Title: Global epidemic invasion thresholds in directed cattle subpopulation networks having source, sink, and transit nodes

Author
item Schumm, Phillip
item SCOGLIO, CATERINA - Arkansas State University
item ZHANG, QIAN - Northeastern University
item BALCAN, DUYGU - Istanbul Technical University

Submitted to: Journal of Theoretical Biology
Publication Type: Peer Reviewed Journal
Publication Acceptance Date: 12/8/2014
Publication Date: 2/21/2015
Citation: Schumm, P.R., Scoglio, C.M., Zhang, Q., Balcan, D. 2015. Global epidemic invasion thresholds in directed cattle subpopulation networks having source, sink, and transit nodes. Journal of Theoretical Biology. 367: 203-221. doi:10.1016/j.jtbi.2014.12.007.

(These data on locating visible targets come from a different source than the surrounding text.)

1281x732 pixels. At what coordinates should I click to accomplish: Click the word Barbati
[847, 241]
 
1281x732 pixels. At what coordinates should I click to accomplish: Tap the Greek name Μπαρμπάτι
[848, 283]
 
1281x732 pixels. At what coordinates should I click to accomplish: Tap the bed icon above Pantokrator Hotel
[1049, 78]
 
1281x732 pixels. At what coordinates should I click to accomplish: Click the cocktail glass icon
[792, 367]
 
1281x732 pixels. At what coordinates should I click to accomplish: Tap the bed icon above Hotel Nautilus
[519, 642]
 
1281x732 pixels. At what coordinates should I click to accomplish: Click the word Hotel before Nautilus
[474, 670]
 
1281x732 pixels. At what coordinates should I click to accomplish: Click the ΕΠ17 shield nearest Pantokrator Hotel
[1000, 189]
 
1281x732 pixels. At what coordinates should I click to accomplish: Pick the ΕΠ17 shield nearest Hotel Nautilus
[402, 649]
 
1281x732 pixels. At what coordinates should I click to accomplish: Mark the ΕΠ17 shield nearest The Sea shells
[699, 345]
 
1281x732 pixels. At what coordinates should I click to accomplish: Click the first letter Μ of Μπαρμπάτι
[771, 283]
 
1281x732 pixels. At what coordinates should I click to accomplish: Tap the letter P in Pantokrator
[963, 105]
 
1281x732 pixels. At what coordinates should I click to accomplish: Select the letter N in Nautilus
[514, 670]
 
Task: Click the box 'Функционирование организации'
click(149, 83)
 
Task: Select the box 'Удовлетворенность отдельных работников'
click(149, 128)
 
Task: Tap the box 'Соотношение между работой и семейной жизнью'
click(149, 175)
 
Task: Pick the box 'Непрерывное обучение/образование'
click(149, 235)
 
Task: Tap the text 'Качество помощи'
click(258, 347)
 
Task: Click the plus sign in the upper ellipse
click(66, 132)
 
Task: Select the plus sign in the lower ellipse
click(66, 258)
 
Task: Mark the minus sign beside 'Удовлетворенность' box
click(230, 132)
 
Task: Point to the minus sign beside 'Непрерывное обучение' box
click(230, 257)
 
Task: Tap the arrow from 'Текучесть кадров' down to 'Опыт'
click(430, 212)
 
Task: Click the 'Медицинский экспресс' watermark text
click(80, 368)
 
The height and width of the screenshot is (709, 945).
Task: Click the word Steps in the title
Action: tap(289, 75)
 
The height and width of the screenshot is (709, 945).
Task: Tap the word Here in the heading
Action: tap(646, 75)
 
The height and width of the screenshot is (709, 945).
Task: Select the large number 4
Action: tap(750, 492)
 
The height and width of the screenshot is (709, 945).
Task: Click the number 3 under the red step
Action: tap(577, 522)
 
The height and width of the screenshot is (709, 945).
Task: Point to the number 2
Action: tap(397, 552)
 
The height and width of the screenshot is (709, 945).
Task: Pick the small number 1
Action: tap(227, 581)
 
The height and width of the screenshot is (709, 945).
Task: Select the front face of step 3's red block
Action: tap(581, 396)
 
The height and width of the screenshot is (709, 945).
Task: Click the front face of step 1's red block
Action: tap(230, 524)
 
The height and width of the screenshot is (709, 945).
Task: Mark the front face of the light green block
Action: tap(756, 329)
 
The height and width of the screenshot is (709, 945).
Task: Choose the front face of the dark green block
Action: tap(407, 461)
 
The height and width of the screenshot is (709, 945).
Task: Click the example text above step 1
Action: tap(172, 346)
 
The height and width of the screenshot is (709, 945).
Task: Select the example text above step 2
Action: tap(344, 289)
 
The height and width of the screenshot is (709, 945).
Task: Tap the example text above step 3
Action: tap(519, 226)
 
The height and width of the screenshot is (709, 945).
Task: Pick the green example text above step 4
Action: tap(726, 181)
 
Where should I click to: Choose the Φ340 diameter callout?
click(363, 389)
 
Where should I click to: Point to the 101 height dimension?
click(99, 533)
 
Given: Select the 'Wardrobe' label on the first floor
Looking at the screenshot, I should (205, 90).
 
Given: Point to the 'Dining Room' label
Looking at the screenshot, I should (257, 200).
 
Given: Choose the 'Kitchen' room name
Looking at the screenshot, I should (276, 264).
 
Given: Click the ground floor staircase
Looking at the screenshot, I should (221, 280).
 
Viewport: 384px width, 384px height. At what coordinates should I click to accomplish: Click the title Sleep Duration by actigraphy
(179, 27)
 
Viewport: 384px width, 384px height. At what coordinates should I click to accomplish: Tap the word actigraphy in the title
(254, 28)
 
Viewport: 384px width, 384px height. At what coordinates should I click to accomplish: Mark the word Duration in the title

Interpretive Summary: This study considers disease spread in theoretical models of cattle movement systems. A cattle movement and demographic model simulates a large network of cattle premises and flows. When a theoretical disease is introduced into the system, it has a possibility to initialize an epidemic. We derive analytic estimations of two thresholds to define the necessary criteria for an epidemic to break out across our model system. These thresholds quantify the minimal rates of cattle movement for a model disease to (a) become an epidemic in the system and (b) spread into “last-stop” locations, such as finishing feedlots. This second threshold helps model when potentially diseased animals might be arriving at slaughterhouses and would pose a threat to food safety. We conduct several numerical experiments to explore the analytic thresholds and find a primary result suggesting that the cattle premises that serve as transit nodes for cattle are the most significant type of premises in movement-based disease control.

Technical Abstract: Through the characterization of a metapopulation cattle disease model on a directed network having source, transit, and sink nodes, we derive two global epidemic invasion thresholds. The first threshold defines the conditions necessary for an epidemic to successfully spread at the global scale. The second threshold defines the criteria that permit an epidemic to move out of the giant strongly connected component and to invade the populations of the sink nodes. As each sink node represents a final waypoint for cattle before slaughter, the existence of an epidemic among the sink nodes is a serious threat to food security. We find that the relationship between these two thresholds depends on the relative proportions of transit and sink nodes in the system and the distributions of the in-degrees of both node types. These analytic results are verified through numerical realizations of the metapopulation cattle model.